[Task list]
1. Which primitive types do the type system release notes name as supported within Array types published to BigQuery in Release 9.2?
2. Carry the type system release notes forward from their last sentence.

[Source extract]
* begin *

Skip to main content

Improvements to the Type System

This section provides information on improvements to the Alteryx type system.

Release 9.7

Array types published to BigQuery arrays for nested, homogenous data

In a prior release, Array type columns could be published to BigQuery for homogeneous primitive types. Other data types and nested data were published as String type.

Beginning in this release, Dataprep by Trifacta supports publication of nested arrays of homogeneous data as Struct types in BigQuery.

Note

If you have previously enabled publication of arrays as primitive types, this change may cause the structure of your published array data in BigQuery to change, which could cause breakages in your data pipelines. You should test and review the output of these publications.

For more information, see BigQuery Table Settings.

Release 9.2

Array types published to BigQuery as primitive arrays

In prior releases, Dataprep by Trifacta Array type columns were written as String columns when published to BigQuery.

Beginning in this release, Dataprep by Trifacta Array types are published as BigQuery arrays. Within these Array types, only the following primitive types are supported: String, Integer, Decimal (Float), and Boolean as BigQuery arrays.

For more information, see BigQuery Data Type Conversions.

Release 8.11

Mismatched values are no longer published as null values in CSV outputs

In prior releases, when a file was published in CSV format, any values that were mismatches for a column's data type were written as null values, which could lead to loss of data that was meaningful to downstream systems.

Beginning in this release, mismatched values are written out in CSV format as String values by default.

Note

The ability to write out mismatched values in CSV outputs is enabled by default in new flows and CSV publishing actions. For existing CSV outputs, the prior behavior is maintained.

* end *

[Source data]

* begin *

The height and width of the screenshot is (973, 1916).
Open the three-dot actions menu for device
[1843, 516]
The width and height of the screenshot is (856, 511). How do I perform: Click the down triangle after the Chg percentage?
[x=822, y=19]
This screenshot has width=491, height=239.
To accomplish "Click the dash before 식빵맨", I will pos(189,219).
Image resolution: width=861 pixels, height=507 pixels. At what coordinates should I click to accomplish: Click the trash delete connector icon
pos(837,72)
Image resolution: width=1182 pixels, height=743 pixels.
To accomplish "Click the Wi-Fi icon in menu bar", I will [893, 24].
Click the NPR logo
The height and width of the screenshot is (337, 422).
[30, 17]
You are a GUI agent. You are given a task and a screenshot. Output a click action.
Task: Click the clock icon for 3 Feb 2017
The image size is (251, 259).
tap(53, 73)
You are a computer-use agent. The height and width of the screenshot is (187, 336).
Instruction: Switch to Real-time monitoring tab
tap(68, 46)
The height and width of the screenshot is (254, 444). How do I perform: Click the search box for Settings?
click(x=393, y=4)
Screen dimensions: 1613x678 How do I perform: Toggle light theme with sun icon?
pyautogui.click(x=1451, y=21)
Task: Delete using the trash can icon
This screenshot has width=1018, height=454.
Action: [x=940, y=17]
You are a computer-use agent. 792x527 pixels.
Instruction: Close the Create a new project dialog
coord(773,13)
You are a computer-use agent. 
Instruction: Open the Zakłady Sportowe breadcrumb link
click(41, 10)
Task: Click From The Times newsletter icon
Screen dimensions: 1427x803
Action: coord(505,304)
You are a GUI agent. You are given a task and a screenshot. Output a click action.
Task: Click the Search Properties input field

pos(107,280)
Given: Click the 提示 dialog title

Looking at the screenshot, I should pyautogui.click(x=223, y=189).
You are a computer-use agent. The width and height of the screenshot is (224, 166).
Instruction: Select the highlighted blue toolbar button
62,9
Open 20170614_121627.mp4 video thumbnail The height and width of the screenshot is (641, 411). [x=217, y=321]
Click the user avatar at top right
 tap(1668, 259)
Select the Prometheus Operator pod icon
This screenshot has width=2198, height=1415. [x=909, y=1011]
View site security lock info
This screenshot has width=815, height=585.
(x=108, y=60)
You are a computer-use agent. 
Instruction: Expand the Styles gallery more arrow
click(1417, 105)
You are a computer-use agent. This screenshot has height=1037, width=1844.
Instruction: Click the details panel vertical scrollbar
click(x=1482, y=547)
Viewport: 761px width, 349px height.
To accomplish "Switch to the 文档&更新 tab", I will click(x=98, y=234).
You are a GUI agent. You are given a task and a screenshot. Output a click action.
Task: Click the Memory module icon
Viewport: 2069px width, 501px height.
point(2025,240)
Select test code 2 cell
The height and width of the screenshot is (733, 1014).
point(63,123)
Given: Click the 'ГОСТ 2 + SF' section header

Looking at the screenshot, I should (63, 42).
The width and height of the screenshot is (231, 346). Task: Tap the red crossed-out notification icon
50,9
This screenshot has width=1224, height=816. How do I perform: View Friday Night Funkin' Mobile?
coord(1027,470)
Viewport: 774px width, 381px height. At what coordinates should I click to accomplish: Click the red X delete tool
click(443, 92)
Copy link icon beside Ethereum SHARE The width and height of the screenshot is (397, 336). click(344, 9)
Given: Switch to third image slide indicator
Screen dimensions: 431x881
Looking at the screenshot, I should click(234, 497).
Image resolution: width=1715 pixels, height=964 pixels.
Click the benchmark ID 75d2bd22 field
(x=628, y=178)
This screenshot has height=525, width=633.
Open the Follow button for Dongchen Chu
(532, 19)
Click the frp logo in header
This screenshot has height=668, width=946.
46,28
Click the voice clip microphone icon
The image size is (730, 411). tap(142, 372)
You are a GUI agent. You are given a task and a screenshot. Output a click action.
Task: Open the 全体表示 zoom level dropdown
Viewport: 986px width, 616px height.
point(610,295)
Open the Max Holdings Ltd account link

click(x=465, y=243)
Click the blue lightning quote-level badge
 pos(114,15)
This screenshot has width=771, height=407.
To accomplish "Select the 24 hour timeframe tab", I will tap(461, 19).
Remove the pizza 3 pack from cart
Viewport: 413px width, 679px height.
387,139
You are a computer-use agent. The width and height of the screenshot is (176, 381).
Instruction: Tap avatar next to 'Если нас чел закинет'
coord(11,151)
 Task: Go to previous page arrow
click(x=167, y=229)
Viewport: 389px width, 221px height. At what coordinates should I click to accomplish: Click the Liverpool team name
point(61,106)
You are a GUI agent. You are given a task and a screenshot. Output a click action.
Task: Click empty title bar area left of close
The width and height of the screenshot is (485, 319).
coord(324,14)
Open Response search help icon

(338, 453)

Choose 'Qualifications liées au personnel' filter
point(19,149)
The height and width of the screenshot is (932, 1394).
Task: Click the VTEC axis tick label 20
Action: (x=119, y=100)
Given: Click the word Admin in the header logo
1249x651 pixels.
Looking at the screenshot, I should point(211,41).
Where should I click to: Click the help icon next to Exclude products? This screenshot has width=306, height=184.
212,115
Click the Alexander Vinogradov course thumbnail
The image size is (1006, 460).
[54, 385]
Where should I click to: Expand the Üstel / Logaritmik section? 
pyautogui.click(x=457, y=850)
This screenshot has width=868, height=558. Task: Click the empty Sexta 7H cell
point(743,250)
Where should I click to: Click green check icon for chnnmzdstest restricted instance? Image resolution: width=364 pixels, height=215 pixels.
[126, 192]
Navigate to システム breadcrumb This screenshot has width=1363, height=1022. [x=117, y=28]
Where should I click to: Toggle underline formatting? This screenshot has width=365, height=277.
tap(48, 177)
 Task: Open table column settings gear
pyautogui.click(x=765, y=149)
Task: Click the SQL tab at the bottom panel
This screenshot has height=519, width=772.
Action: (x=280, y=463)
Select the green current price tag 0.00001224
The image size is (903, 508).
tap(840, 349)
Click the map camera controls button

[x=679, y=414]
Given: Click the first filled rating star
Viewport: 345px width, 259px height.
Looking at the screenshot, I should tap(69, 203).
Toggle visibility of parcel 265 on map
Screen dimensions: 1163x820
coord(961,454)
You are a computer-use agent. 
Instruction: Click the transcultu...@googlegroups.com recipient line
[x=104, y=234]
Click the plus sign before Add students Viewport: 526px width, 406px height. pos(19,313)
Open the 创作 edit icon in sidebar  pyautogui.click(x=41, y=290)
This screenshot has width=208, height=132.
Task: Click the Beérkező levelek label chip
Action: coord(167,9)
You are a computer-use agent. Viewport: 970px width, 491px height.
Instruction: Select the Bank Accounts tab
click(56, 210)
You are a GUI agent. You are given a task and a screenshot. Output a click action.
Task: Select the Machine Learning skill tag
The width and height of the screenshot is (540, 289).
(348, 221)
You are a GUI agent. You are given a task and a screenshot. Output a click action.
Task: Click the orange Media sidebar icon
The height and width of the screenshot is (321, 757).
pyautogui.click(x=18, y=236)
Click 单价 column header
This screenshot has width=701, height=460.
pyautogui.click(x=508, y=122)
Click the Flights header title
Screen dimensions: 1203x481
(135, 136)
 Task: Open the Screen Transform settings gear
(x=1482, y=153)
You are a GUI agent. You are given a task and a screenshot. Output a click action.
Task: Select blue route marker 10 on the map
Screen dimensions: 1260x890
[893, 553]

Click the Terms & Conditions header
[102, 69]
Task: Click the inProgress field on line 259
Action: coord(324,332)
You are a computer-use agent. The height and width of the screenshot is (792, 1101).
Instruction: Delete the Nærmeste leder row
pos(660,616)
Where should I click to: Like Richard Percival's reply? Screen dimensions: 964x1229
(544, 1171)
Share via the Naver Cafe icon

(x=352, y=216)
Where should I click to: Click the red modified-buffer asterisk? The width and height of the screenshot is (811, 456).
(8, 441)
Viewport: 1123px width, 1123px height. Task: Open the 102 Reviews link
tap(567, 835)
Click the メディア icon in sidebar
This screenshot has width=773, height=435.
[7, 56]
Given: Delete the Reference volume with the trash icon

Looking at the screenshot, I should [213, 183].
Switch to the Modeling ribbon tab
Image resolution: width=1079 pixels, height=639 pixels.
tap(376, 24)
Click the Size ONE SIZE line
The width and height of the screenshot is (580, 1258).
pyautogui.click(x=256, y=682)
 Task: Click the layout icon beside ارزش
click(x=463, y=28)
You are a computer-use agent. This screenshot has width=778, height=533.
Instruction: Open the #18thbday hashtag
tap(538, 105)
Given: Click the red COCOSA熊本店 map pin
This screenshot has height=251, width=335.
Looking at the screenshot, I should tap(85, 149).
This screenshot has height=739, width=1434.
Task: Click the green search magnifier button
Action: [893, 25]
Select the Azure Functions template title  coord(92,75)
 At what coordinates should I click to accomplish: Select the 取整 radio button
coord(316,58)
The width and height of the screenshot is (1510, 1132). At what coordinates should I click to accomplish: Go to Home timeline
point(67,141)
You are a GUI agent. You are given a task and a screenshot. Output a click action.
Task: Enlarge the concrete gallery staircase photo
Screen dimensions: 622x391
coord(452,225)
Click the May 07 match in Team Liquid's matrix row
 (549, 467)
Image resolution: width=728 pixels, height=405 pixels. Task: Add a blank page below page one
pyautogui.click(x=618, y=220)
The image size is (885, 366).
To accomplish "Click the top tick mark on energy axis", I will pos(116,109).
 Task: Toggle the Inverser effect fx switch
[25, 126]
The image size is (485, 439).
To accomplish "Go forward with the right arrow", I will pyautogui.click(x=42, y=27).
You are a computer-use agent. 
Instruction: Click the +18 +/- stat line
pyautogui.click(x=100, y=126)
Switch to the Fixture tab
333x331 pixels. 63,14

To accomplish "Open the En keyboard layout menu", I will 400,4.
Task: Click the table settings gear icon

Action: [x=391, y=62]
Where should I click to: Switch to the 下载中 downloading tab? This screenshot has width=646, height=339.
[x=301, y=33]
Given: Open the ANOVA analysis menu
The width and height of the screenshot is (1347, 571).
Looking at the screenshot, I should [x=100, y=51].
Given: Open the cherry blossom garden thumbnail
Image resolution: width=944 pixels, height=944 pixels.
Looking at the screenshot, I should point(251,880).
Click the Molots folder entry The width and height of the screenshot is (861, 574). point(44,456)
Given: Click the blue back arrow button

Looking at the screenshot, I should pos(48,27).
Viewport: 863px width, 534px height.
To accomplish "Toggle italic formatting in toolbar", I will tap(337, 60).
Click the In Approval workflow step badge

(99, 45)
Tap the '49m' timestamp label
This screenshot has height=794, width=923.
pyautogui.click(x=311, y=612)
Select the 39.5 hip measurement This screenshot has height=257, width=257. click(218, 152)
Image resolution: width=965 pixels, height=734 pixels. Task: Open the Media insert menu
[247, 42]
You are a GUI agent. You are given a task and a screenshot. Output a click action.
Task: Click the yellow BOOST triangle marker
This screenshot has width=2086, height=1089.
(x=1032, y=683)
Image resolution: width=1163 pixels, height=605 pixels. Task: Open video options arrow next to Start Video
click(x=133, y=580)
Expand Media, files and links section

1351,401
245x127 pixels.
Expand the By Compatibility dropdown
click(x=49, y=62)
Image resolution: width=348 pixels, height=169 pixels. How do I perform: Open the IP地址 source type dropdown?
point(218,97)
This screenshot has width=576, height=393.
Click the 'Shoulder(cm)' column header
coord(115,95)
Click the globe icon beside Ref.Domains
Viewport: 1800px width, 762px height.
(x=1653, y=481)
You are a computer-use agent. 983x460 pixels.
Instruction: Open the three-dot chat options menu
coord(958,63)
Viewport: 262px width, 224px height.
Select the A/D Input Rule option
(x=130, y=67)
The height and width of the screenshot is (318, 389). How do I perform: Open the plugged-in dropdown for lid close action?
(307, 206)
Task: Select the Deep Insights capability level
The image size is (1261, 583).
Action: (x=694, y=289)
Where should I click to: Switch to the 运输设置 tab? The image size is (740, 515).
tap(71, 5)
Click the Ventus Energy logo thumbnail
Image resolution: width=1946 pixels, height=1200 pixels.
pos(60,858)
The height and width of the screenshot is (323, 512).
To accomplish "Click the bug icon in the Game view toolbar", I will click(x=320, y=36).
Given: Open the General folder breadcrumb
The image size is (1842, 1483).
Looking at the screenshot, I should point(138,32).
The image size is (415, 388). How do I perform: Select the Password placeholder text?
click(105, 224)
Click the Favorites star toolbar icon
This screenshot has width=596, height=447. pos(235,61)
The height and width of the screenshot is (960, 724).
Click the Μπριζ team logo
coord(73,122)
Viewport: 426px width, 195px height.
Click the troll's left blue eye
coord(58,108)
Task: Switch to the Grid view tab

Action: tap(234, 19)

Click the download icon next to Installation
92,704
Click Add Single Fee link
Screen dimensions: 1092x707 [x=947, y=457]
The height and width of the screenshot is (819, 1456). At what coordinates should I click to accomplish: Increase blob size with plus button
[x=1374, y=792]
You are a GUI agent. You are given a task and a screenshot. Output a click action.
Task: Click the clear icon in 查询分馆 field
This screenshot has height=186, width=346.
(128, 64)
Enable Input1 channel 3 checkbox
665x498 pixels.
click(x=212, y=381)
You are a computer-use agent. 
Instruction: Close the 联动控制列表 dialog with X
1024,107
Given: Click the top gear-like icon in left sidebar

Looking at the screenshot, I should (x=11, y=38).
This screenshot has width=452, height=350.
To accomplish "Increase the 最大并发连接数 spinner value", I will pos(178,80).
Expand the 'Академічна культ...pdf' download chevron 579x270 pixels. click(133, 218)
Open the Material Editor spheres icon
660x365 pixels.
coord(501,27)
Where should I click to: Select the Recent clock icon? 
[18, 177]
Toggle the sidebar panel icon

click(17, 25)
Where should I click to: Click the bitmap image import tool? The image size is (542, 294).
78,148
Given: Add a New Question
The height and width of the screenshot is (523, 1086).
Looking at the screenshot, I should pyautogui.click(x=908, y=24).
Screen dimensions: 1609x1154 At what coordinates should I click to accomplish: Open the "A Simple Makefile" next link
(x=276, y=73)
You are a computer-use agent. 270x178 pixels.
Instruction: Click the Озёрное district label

* end *

[Answers given]
1. String, Integer, Decimal (Float), and Boolean.

2.
Note

This capability applies only to CSV outputs at this time. In the future, it will be applied to other non-schematized outputs, such as JSON.

Tip

When visual profiling is enabled, you can still identify the values in the generated results that are mismatched for their column data types.

As needed, you can configure the ability to write out mismatches for CSV outputs for individual publishing actions. For more information, see File Settings.

Release 8.2

None.

Release 8.0

Data type inference and row split inference run on more data

When an dataset is imported into the Trifacta Application, a larger volume of data is read from it for the following processes:

Note

The following is applied to datasets that do not contain schema information.

  • Split row inference: Patterns in the data are used to determine the end of a row of data. When a larger volume of data is read, there should be more potential rows to review, resulting in better precision on where to split the data into separate rows in the application.

  • Type inference: Patterns of data in the same column are used to determine the best Alteryx data type to assign to the imported dataset. A larger volume of data means that the application has more values for the same column from which to infer the appropriate data type.

Note

An increased data volume should result in a more accurate split row and data type inferencing. For pre-existing datasets, this increased volume may result in changes to the row and column type definitions when a dataset is imported.

Tip

For datasets that are demarcated by quoted values, you may experience a change in how columns are typed.

If you notice unexpected changes in column data types or in row splits in your datasets:

  1. Type inference: You should move your recipe panel cursor to the top of the dataset to see if you must reassign data types.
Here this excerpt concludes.